|
Description  |
|
|
BACKGROUND OF THE INVENTION
The present invention relates to speech coding systems, and more
particularly to a speech coding system used in telephone communication
which is carried out in such a manner that a speech signal is converted
into a compressed digital signal on the transmitting side and is
reproduced from the compressed digital signal on the receiving side, and
suitable for processing a speech signal which is generated in a noisy
environment.
The signal waveform is given by a combination of fundamental waveform
patterns, each of which appears two to ten times in a time interval of,
for example, about 20 msec (hereinafter referred to as a "frame"). In
conventional speech analysis-synthesis systems, the transmitting side
performs a sampling operation for an input speech signal and extracts
transmission parameters indicative of the feature and repetition period
(namely, pitch period) of a fundamental waveform pattern from the sampled
values of the input speech signal at each frame, and the receiving side
reproduces the speech signal on the basis of the transmission parameters.

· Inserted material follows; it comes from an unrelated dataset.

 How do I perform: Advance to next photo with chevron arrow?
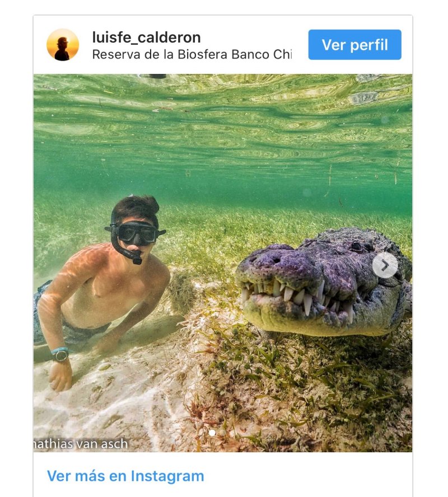[x=385, y=265]
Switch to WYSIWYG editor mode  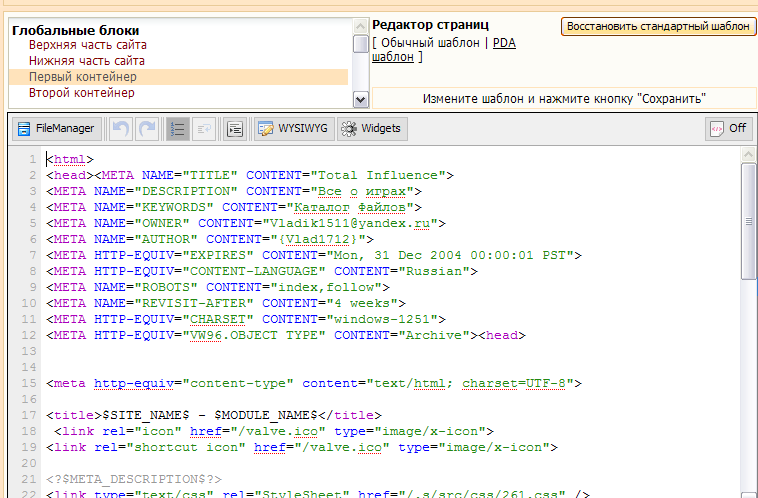[x=293, y=128]
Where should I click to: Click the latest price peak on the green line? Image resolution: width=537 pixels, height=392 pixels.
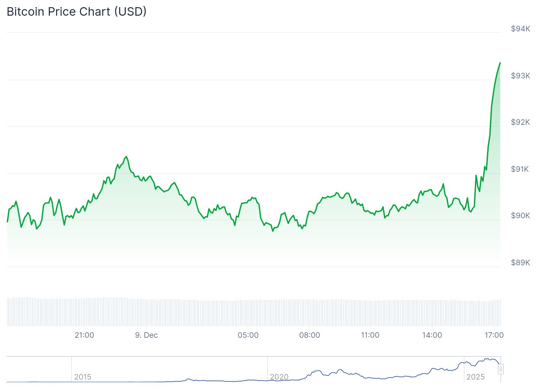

In the PARCOR (partial auto-correlation) system which is representative of
one of the conventional speech analysis-synthesis systems, it is judged
whether each of the frames formed in analyzing a speech signal is a voiced
frame or unvoiced frame, and a reproducing operation is performed in such
a manner that the output of an excitation source for generating white
noise is used for the unvoiced frame and a single pulse which represents a
fundamental waveform pattern and is generated at an interval equal to the
pitch period thereof indicated by the transmission parameters, is used for
the voiced frame. The PARCOR system, as mentioned above, uses a simple
excitation source, and hence is advantageous in that a speech signal can
be coded at a low bit rate but disadvantageous in that the quality of a
synthesized speech is degraded. The PARCOR system is described in, for
example, an article entitled "An audio response unit based upon partial
auto correlation" (IEEE Transaction Communication, Vol. COM-20, pages 792
to 797, Aug., 1972).
Further, systems for improving the quality of a synthesized speech by
generating a plurality of pulses representative of a fundamental waveform
pattern at an interval equal to the pitch period thereof, are proposed in,
for example, an article entitled "A New Model of LPC Excitation for
Producing Natural-Sounding Speech at Low Bit Rates" by B. S. Atal and J.
R. Remde (Proc. ICASSP 82, Vol. 1, pages 614 to 617, 1982), and an article
entitled "A Speech Coding Method Using Thinned-Out Residual" by A.
Ichikawa et al. (Proc. ICASSP 85, Vol. 3, pages 961 to 964, 1985).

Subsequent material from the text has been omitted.